# Find length and width

• Oct 25th 2009, 06:47 PM
Nightasylum
Find length and width
of a rectangle that has the given perimeter and a maximum area.

Perimeter : 80 meters
Im still not sure how to set these up to prove with calculus.
2x+2y=80?
• Oct 25th 2009, 06:52 PM
Chris L T521
Quote:

Originally Posted by Nightasylum
of a rectangle that has the given perimeter and a maximum area.

Perimeter : 80 meters
Im still not sure how to set these up to prove with calculus.

Let a rectangle have length $l$ and width $w$.

Then by the first condition, we have $P=2l+2w=80$.

Let $A=lw$. It follows from above that $l=40-w$.

Substituting this into the area equation, we have $A=(40-w)w=40w-w^2$.

Since we want to maximize area, it follows that $\frac{\,dA}{\,dw}=40-2w$. Now, we find the critical point:

$40-2w=0\implies w=20$ (To verify its a max, we differentiate again to get $A^{\prime\prime}=-2<0$)

Since $w=20$, it follows that $l=40-(20)=20$.

Therefore, the dimensions of the rectangle that gives us the maximum area actually form a square.

Does this make sense?
• Oct 25th 2009, 06:57 PM
Nightasylum
Quote:

Originally Posted by Chris L T521
Let a rectangle have length $l$ and width $w$.

Then by the first condition, we have $P=2l+2w=80$.

Let $A=lw$. It follows from above that $l=40-w$.

Substituting this into the area equation, we have $A=(40-w)w=40w-w^2$.

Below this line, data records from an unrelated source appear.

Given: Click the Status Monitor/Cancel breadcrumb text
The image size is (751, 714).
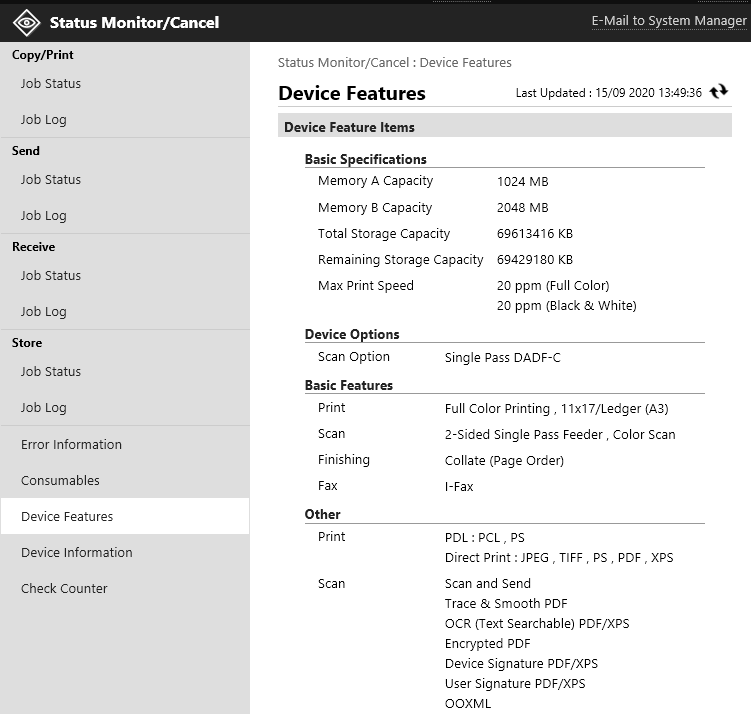Looking at the screenshot, I should (x=343, y=63).
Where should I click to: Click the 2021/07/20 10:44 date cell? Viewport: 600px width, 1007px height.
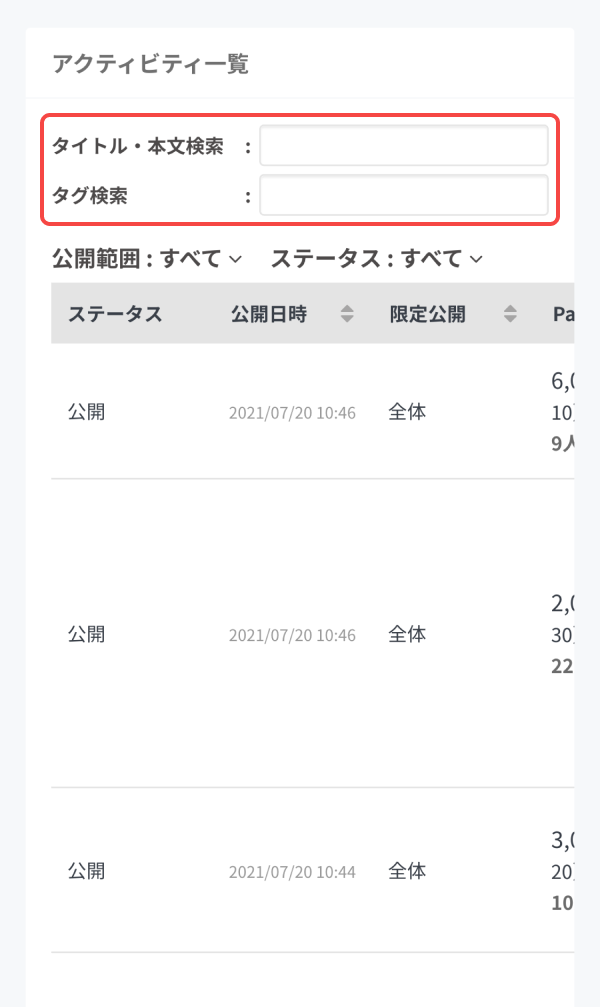pyautogui.click(x=292, y=872)
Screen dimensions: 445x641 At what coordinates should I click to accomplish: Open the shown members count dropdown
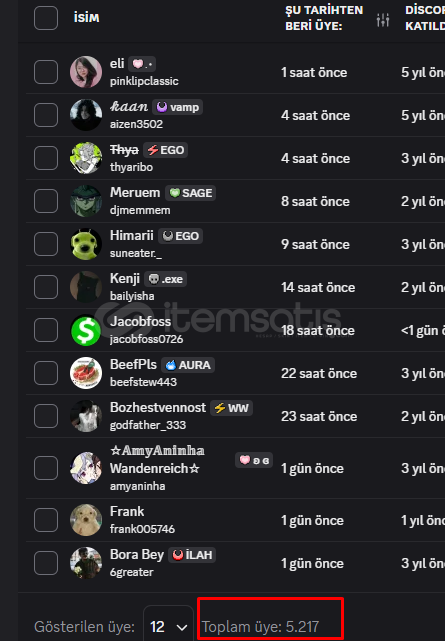(x=168, y=626)
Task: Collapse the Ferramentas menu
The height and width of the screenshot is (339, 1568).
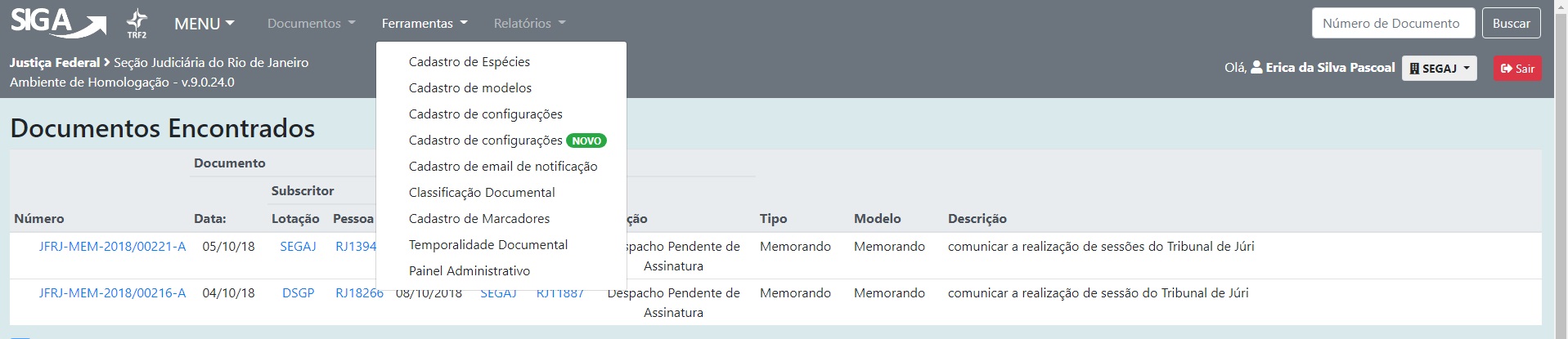Action: click(x=424, y=24)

Since we want to maximize area, it follows that $\frac{\,dA}{\,dw}=40-2w$. Now, we find the critical point:

$40-2w=0\implies w=20$ (To verify its a max, we differentiate again to get $A^{\prime\prime}=-2<0$)

Since $w=20$, it follows that $l=40-(20)=20$.

Therefore, the dimensions of the rectangle that gives us the maximum area actually form a square.

Does this make sense?

Yes perfect sense. Thanks alot